Document excerpt:
------------------------------------
It would still be an outdated package only updated when someone at openSUSE's side remembers to update it. Either you take upstream's package or you don't. But if upstream provides a rpm-md repo it can be part of your zypper call to update it.
Also, in my opinion, the developer of calibre is a, shall we say, somewhat special person. And even with him the packages do not always work without errors. It is not uncommon for him to release an update a day or even a few hours after the release of a version. Oh, and about the package in SUSE. I used the package now for about 6 years. And I can't remember any real problem concerning the packaging during this time. In the current case a few things came together. Translated with www.DeepL.com/Translator (free version)
On 10/7/22 3:21 AM, Eric Schirra wrote:
Am Freitag, 7. Oktober 2022, 07:35:20 CEST schrieb Stephan Kulow:
Am 07.10.22 um 01:04 schrieb Jim Henderson:
Also, in my opinion, the developer of calibre is a, shall we say, somewhat special person.
Yes. Calibre is somewhat special. Perhaps a reflection of the developer.
And even with him the packages do not always work without errors. It is not uncommon for him to release an update a day or even a few hours after the release of a version.
I've used it for more than 10 years. As suggested by Kovid Goyal, the developer, updating from the Calibre website with the command on the Linux download page. Update glitches are rare to nonexistent. The recommended update process is reliable. If appropriate, an update notification is displayed when Calibre starts. It's easy to update from the Calibre site.
Oh, and about the package in SUSE. I used the package now for about 6 years. And I can't remember any real problem concerning the packaging during this time. In the current case a few things came together.
------------------------------------
Data:
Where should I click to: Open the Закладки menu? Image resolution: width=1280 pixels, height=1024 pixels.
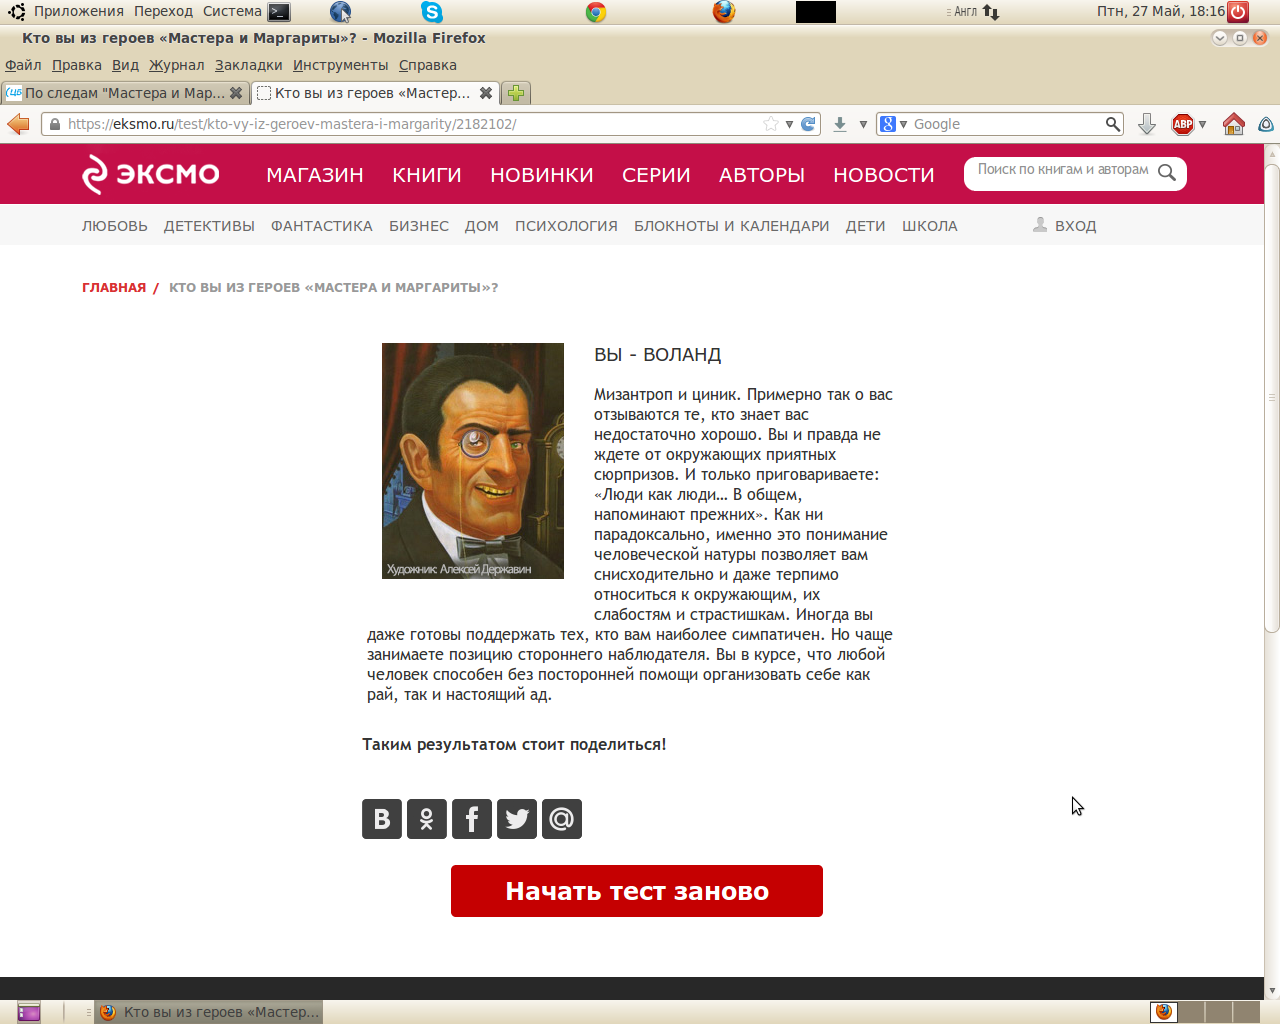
------------------------------------
Task details: Carry the mailing-list thread about calibre packages forward from its last line. The data is separate material and has no connection to the mailing-list thread about calibre packages.

Answer to the problem:
On Fri, 7 Oct 2022 07:16:36 -0700, Carl Symons wrote:
I've used it for more than 10 years. As suggested by Kovid Goyal, the developer, updating from the Calibre website with the command on the Linux download page. Update glitches are rare to nonexistent. The recommended update process is reliable.
If appropriate, an update notification is displayed when Calibre starts. It's easy to update from the Calibre site.
Same here - I've found it to be a very reliable process. I get what folks are saying about the benefits of using the repo; but I also understand what the original developer is saying about update reliability from certain distros' repos (that's why I've historically built pan myself, for example - though I have to say that now that I'm using Tumbleweed as my main driver, I haven't had the need). -- Jim Henderson Please keep on-topic replies on the list so everyone benefits
On Fri, 07 Oct 2022 12:21:20 +0200, Eric Schirra wrote:
And even with him the packages do not always work without errors. It is not uncommon for him to release an update a day or even a few hours after the release of a version.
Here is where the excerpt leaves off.